Durante la rueda de prensa posterior a las negociaciones, García Harfuch destacó que el intercambio de información entre ambas naciones ha permitido golpes operativos concretos contra el crimen organizado transnacional. El funcionario mexicano subrayó que estas acciones son fruto de una estrategia basada en la reciprocidad, el respeto a la soberanía nacional y la responsabilidad compartida en la lucha contra la delincuencia.

La agenda de trabajo incluyó discusiones sobre mecanismos para agilizar la transferencia de datos de inteligencia y la coordinación de operaciones conjuntas. Según reportes de medios locales como El Siglo de Torreón y Zeta Tijuana, la reunión con el director de la DEA precedió en dos días al encuentro con el titular del FBI, lo que demuestra una ofensiva diplomática y operativa coordinada por el gobierno mexicano para atacar células criminales con presencia en ambos países.

Autoridades de ambos lados de la frontera han enfatizado que la colaboración no se limita a la persecución de narcotraficantes, sino que abarca el desmantelamiento de redes de lavado de dinero y tráfico de armas. Aunque no se revelaron los nombres específicos de los detenidos ni el número exacto de capturas en esta primera instancia, se confirmó que los individuos arrestados en México eran prioritarios para la justicia estadounidense.

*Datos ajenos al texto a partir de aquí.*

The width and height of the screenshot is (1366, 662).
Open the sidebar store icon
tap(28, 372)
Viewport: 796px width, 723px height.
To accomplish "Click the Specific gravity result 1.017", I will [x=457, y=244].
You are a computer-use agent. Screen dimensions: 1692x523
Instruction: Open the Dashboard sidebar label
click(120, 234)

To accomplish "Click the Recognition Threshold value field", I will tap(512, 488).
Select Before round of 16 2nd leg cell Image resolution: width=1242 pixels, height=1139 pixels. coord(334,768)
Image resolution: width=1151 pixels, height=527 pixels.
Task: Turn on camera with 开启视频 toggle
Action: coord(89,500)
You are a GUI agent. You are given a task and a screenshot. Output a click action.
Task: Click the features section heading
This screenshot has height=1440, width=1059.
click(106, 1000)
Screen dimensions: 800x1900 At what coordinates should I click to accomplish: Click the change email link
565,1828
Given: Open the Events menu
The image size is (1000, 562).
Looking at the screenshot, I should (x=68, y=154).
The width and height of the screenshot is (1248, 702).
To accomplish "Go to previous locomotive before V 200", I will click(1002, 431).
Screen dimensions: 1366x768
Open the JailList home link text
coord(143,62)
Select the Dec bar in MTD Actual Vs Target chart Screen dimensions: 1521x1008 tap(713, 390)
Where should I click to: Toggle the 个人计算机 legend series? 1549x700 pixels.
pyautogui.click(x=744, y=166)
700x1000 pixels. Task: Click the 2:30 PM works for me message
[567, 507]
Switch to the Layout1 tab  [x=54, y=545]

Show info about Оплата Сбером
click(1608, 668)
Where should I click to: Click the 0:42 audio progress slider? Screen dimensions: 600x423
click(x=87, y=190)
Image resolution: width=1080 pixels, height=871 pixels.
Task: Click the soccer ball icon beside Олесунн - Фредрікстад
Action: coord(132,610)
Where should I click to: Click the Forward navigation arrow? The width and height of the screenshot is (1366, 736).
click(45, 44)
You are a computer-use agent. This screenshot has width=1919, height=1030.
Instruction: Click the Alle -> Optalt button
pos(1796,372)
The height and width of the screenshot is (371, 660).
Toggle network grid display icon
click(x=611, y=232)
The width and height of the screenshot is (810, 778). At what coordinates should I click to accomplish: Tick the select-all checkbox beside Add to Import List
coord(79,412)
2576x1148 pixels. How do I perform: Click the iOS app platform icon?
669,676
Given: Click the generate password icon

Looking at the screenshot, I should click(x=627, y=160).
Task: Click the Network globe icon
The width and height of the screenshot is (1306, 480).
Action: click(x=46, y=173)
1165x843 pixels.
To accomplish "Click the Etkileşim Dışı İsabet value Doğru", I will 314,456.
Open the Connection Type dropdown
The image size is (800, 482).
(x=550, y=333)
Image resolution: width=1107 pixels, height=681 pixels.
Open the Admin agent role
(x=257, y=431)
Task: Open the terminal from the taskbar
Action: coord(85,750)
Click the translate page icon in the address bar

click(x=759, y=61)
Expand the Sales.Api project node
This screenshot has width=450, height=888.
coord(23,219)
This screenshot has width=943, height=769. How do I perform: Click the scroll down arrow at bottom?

Este acercamiento entre la SSPC y las principales agencias de seguridad de Estados Unidos marca un punto de inflexión en la política de seguridad bilateral, buscando superar fricciones pasadas mediante resultados tangibles. La administración mexicana apuesta por demostrar que la colaboración técnica y el respeto institucional son más efectivos que la confrontación política para reducir la violencia y la impunidad.

Se espera que en las próximas semanas se hagan públicos más detalles sobre las operaciones realizadas y se establezcan nuevos protocolos de comunicación directa entre las fuerzas de seguridad de México y las oficinas regionales del FBI y la DEA en la frontera norte.